Grambling Football: The Aftermath
The HBCU sports season is officially on, and as host of the national sports talk radio show, From the Press Box to Press Row, I cover all the action on the games that showcase our Historically Black Colleges and Universities. HBCU GameTime will provide a weekly rundown on what’s happening on the field, and occasionally other sports-related topics. Let’s play!
Donal Ware, HBCU GameTime
The Grambling State football student-athletes set out on a mission on October 15. The mission was to bring to light some of the conditions they faced. For instance, the players took 17- and 14-hour bus rides to Kansas City and Indianapolis, respectively for football games. They provided pictures of moldy and mildewed locker rooms and improperly cleaned uniforms. They brought those conditions to light and did something very unprecedented.
The boycott, and eventual forfeiture, of the game against Jackson State gripped the sports world and beyond for a good 36 hours. On the one hand, the players stood for what they believed in and what they thought was right. On the other hand, the Tigers were forced to play an intrasquad scrimmage during homecoming and while Grambling’s forfeiture moved JSU to 6-0 in the SWAC, it cost JSU an estimated $200,000. Not to mention potentially millions to the city of Jackson, Miss.

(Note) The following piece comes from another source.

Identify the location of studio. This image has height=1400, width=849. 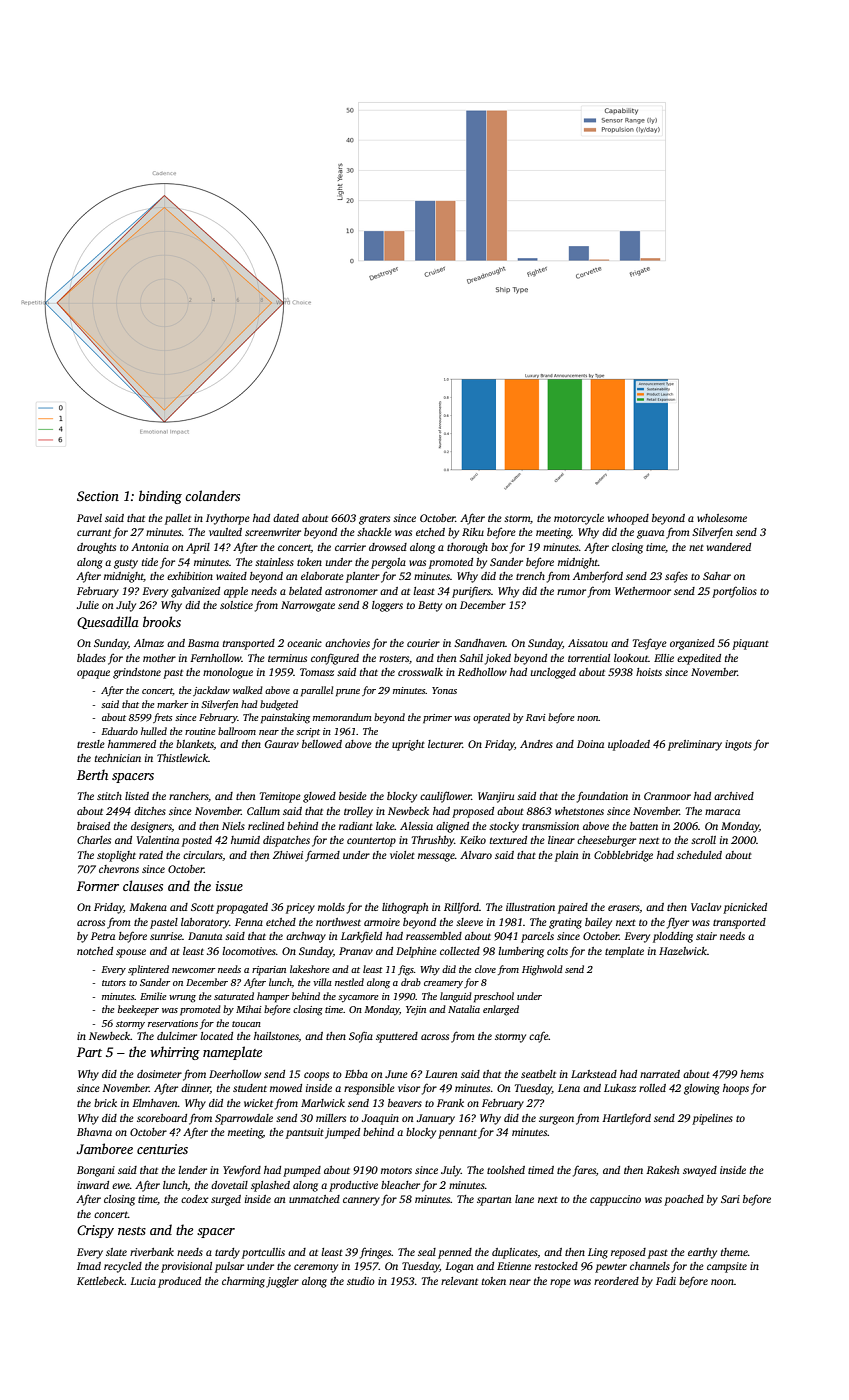
(361, 1281).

On Monday morning, team spokesman Naquan Smith, a player on the team, said the players would return to practice on Monday, which they did under the direction of the Tigers new interim head football coach Dirt Winston after their former interim head coach George Ragsdale was relieved of his duties per the players’ request. The team is now preparing for their game Saturday against Texas Southern.
There will be plenty of national media converging on Grambling, Louisiana, a city with a population near 5,000, to cover the football game against Texas Southern this weekend. The movement by the Grambling players accomplished their goal. Years from now, we will talk about this from a historical perspective.
This was more than just about football. This was about the conditions in general around Grambling’s campus which are now being addressed by the administration.
Quite frankly what the Grambling players have brought to life is bigger than the school. It is also about the conditions of our HBCUs.
Generally, athletics (football) at HBCUs do not make money. At most schools, athletics is one of, if not the primary, marketing arm. That is why in the mid-’90s and the beginning of 2000, schools either moved to Division I, e.g. Hampton, Norfolk State, Alabama A&M, Savannah State. Some schools brought football back, for example Shaw, Saint Augustine’s, Benedict, Allen (the program has again been disbanded). Florida A&M even made an attempt to move from NCAA Division I-AA to Division I-A. More recently, North Carolina Central moved from the CIAA and Division II to the MEAC and Division I. Even Paine College will field a football team beginning next year.
Part of Grambling’s overall problem is the 57 percent budget cut it faced. Unlike Grambling, LSU for example, (both schools are part of two different systems but are both Louisiana state supported schools) in the face of budget cuts, can get on better footing because its athletics department makes money. LSU “only” cleared $3 million to $4 million for fiscal year 2012-13.
LSU, as did all of the SEC schools, received $20.7 million from the SEC’s television deal and with the new deal could receive a projected $14 million more.
The SWAC and the MEAC do receive exposure from ESPN by having games televised, but obviously not to the tune of $14 million per school. (That’s where the exposure piece comes in because in the same regard, the schools would not be able to pay for that kind of exposure, although I would like to see ESPN up the guarantee to the conferences.)
So how does Grambling and other HBCUs make up a deficit in budget cuts?
“Write a check,” Pogue said when asked how Grambling can be helped.
How many of you write a check to your school? I am a 1999 Morgan State graduate and have written maybe only two checks to Morgan since I graduated.
I am guilty.
We as alumni have to do a better job of giving. I realize it is tough in this economy, but if we don’t want to see some more of our schools go under we must try to help make up the shortfalls.
We must also hold businesses, particularly larger local business, that we patronize accountable. Doesn’t it burn you up when you go to a football game at the big state schools and see advertising all over the place; yet when you go to an HBCU football game, you don’t see the same businesses advertising, yet we are patronizing those same businesses?
Perhaps we as HBCU supporters should take a page out of the playbook of the Grambling football team. What do you think?